* **PROBLEM**: Rewrite the rows below with every "screenshot" changed to "screen capture" and everything else left as is. Omit the pictures from your answer.

* **STORED ROWS**:

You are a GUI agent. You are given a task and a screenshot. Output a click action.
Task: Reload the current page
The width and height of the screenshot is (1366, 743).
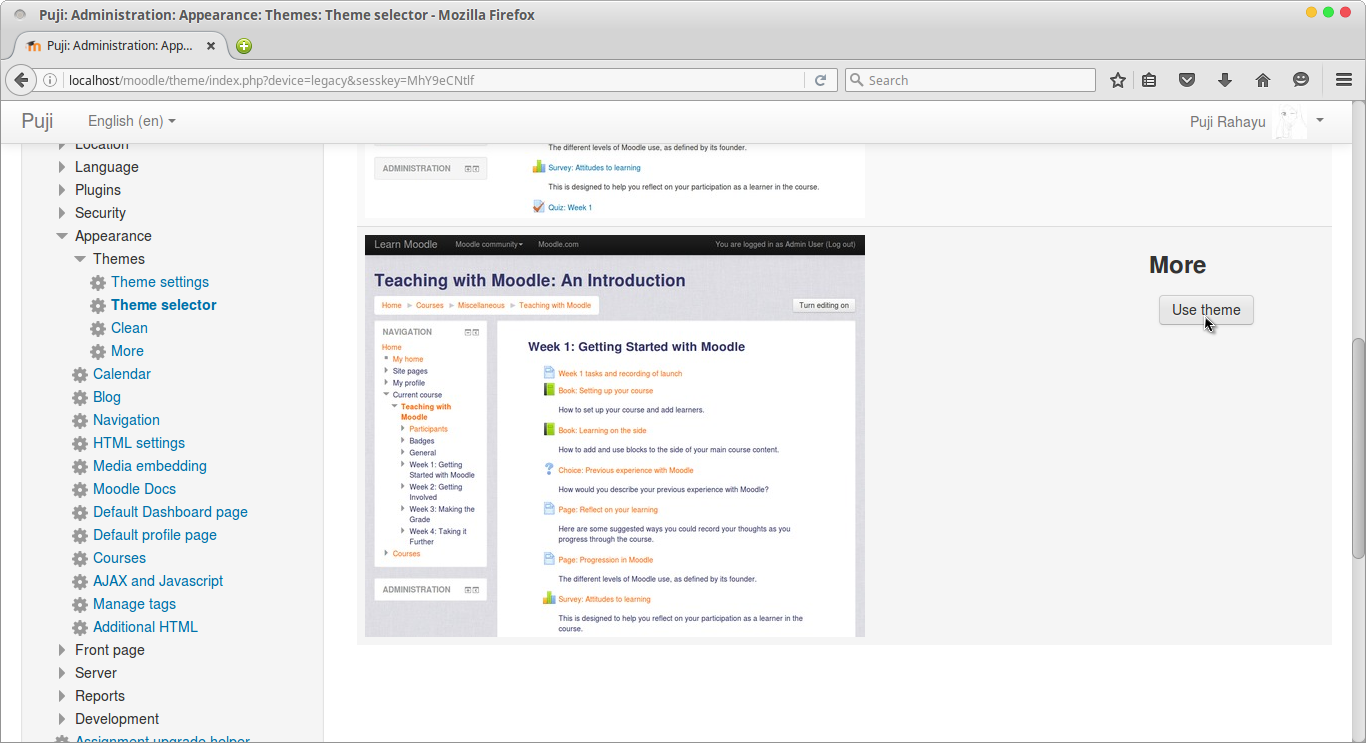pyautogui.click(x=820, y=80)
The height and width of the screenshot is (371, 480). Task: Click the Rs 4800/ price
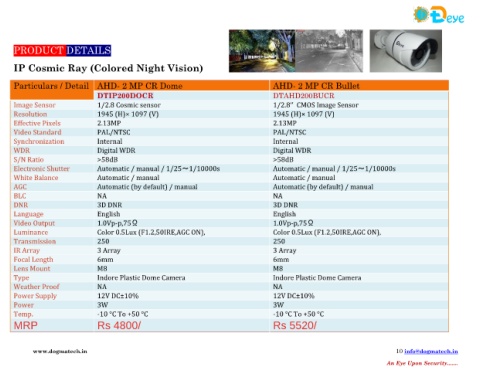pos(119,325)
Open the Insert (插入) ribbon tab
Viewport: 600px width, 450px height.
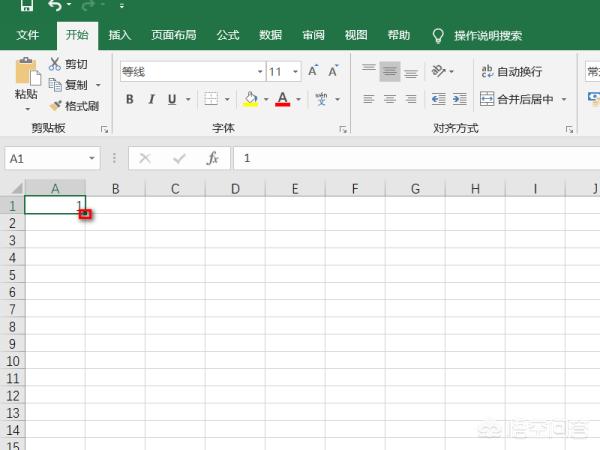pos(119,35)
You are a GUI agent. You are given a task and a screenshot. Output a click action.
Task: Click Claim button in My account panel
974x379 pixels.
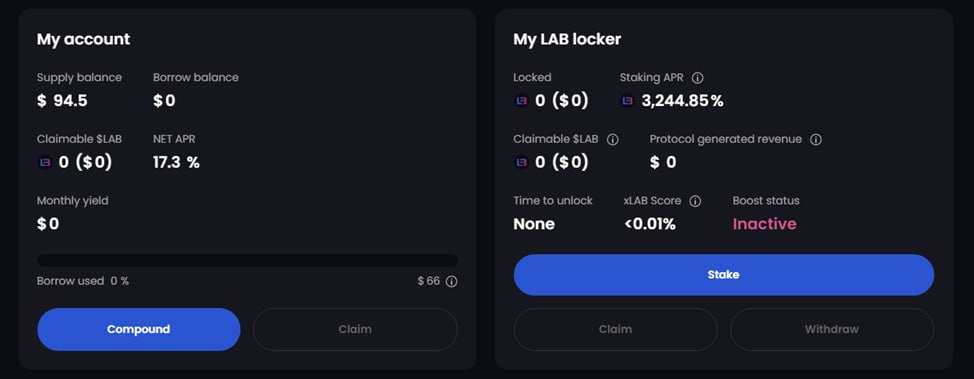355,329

* **WRITTEN RESPONSE**:
You are a GUI agent. You are given a task and a screen capture. Output a click action.
Task: Reload the current page
The width and height of the screen capture is (1366, 743).
pyautogui.click(x=820, y=80)
The height and width of the screen capture is (371, 480). Task: Click the Rs 4800/ price
pos(119,325)
Open the Insert (插入) ribbon tab
Viewport: 600px width, 450px height.
pos(119,35)
You are a GUI agent. You are given a task and a screen capture. Output a click action.
Task: Click Claim button in My account panel
974x379 pixels.
355,329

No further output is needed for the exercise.